§ **ACTIVITY**
Every line of the material is to be transcribed verbatim, with images omitted.

===============

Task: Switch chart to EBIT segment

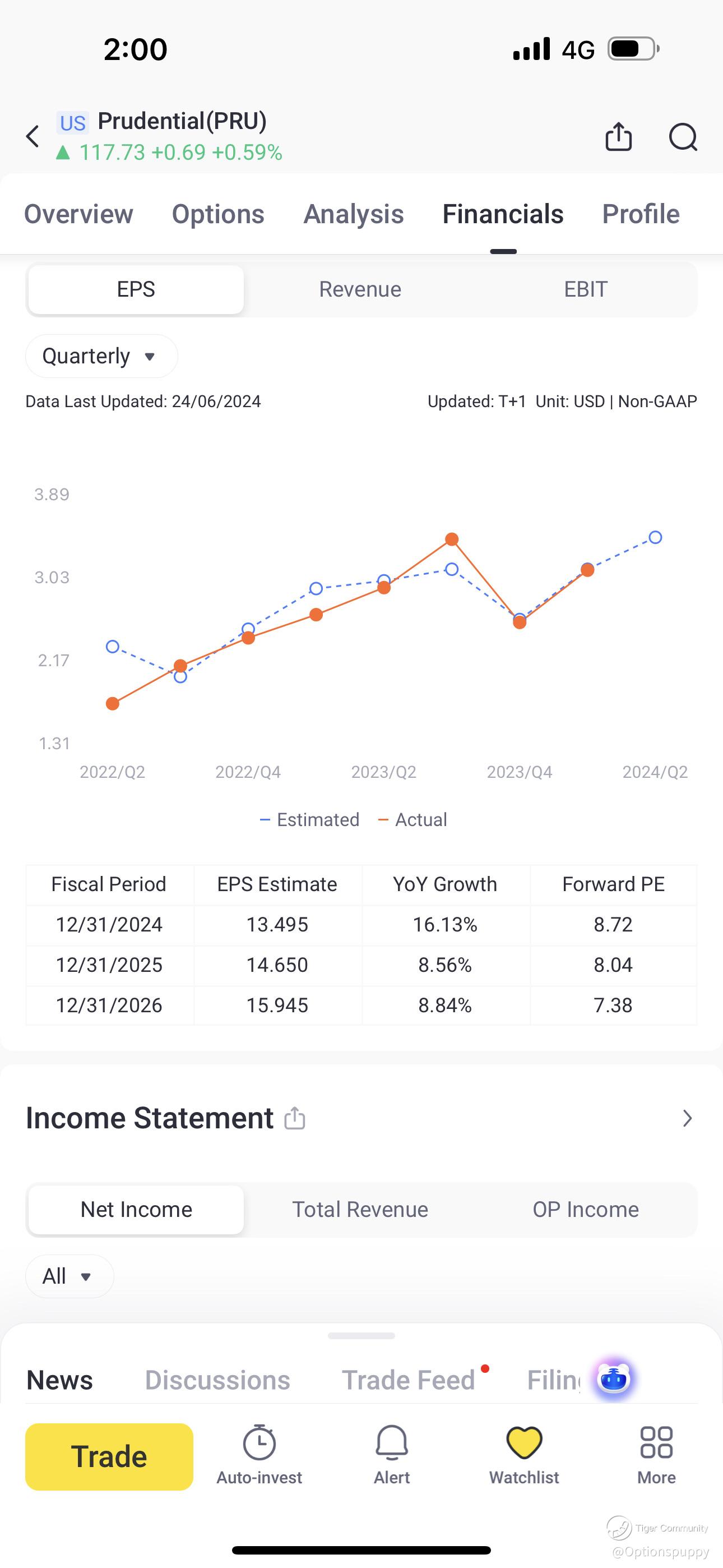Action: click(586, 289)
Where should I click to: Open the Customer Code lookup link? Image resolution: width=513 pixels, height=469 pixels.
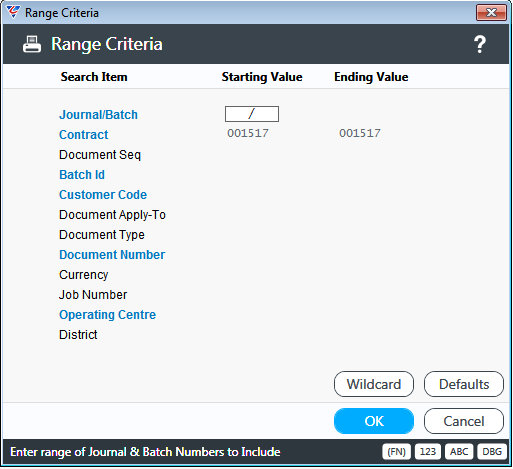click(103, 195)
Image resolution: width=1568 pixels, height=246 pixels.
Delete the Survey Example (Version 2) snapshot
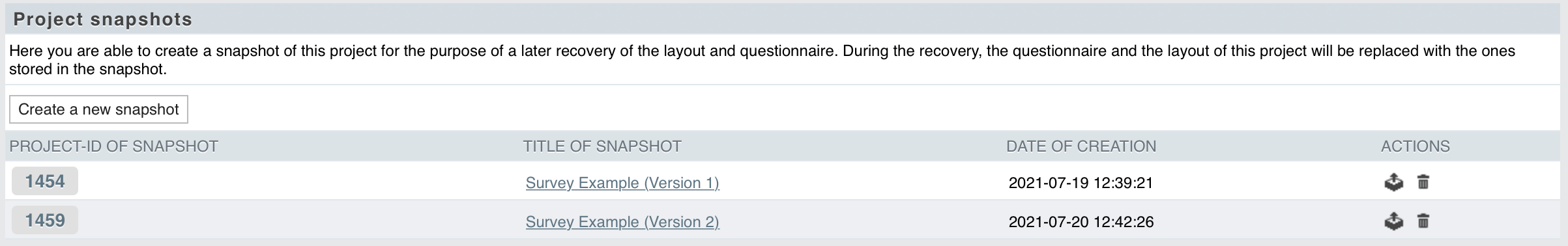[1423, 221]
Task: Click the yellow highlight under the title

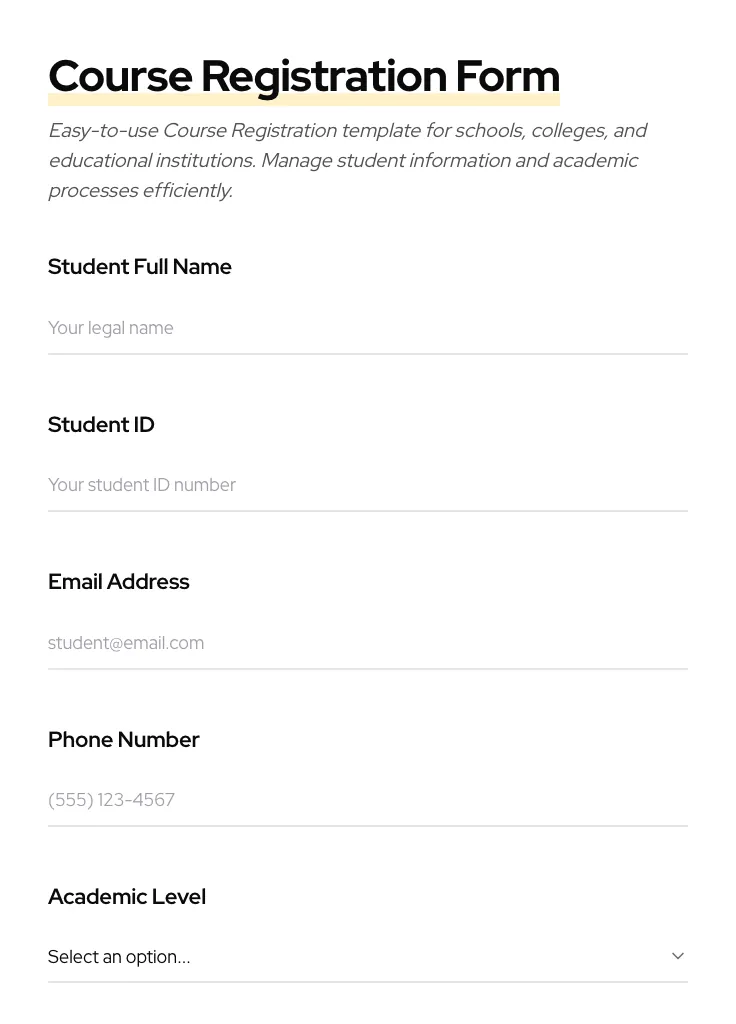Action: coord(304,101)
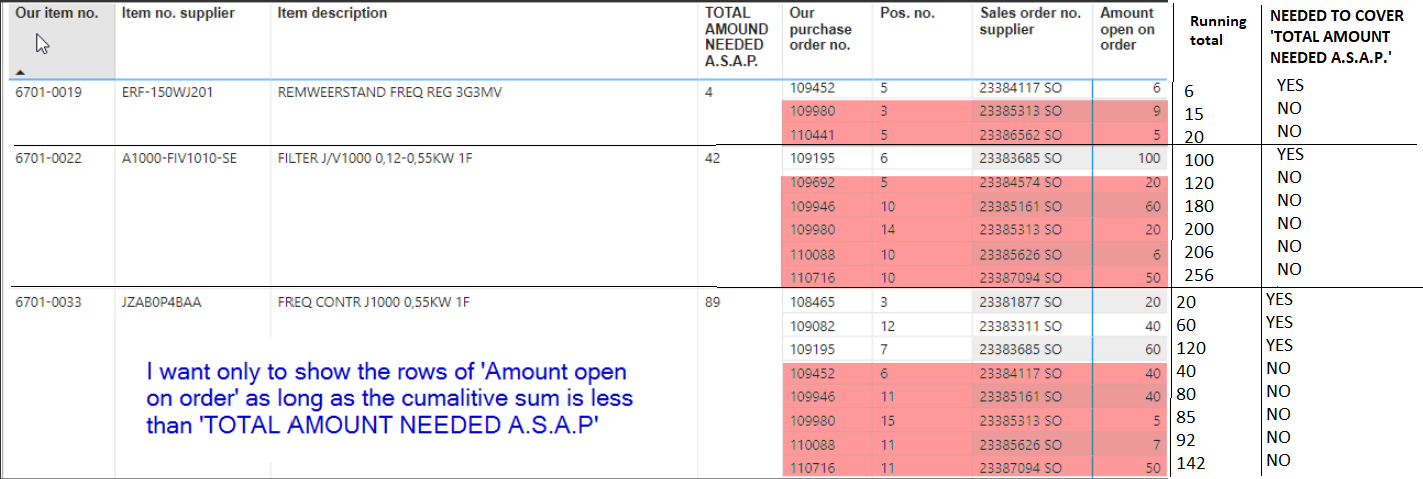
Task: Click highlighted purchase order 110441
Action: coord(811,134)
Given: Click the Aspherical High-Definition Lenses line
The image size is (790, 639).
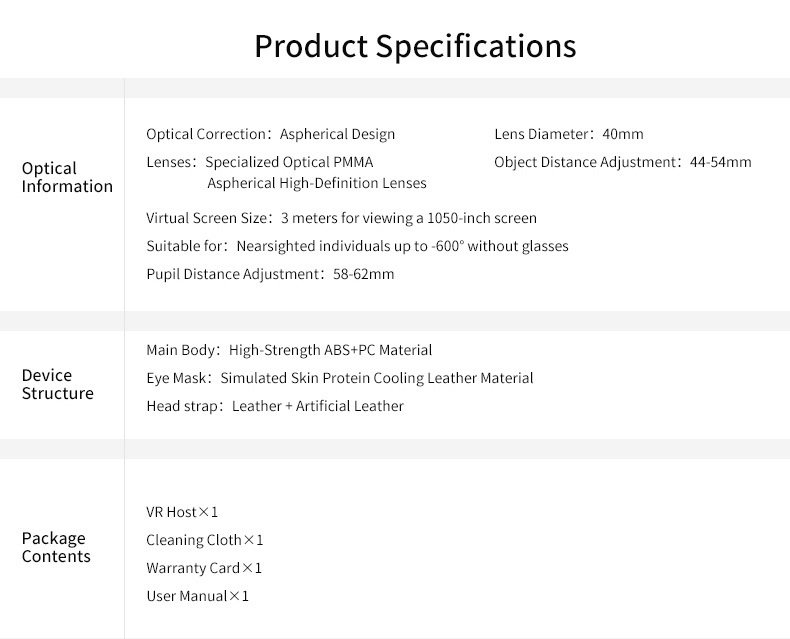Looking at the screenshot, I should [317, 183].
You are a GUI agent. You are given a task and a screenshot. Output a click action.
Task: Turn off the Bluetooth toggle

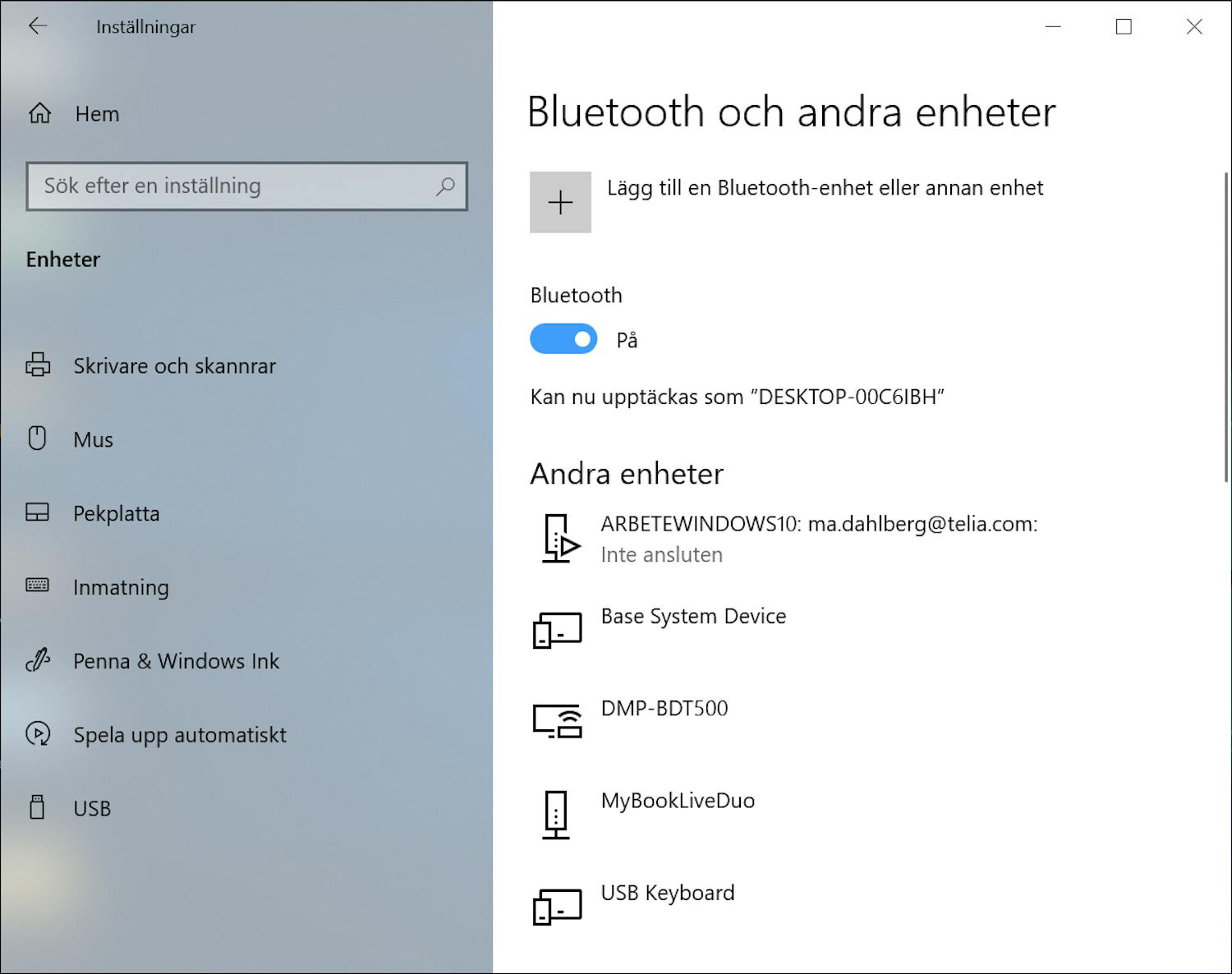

===============

§ **SOLUTION BELOW**
Task: Switch chart to EBIT segment

Action: click(586, 289)
Where should I click to: Open the Customer Code lookup link? Image resolution: width=513 pixels, height=469 pixels.
click(103, 195)
Image resolution: width=1568 pixels, height=246 pixels.
Delete the Survey Example (Version 2) snapshot
[1423, 221]
Task: Click the yellow highlight under the title

Action: coord(304,101)
Task: Click highlighted purchase order 110441
Action: coord(811,134)
Given: Click the Aspherical High-Definition Lenses line
The image size is (790, 639).
Looking at the screenshot, I should [317, 183].
You are a GUI agent. You are given a task and a screenshot. Output a click action.
Task: Turn off the Bluetooth toggle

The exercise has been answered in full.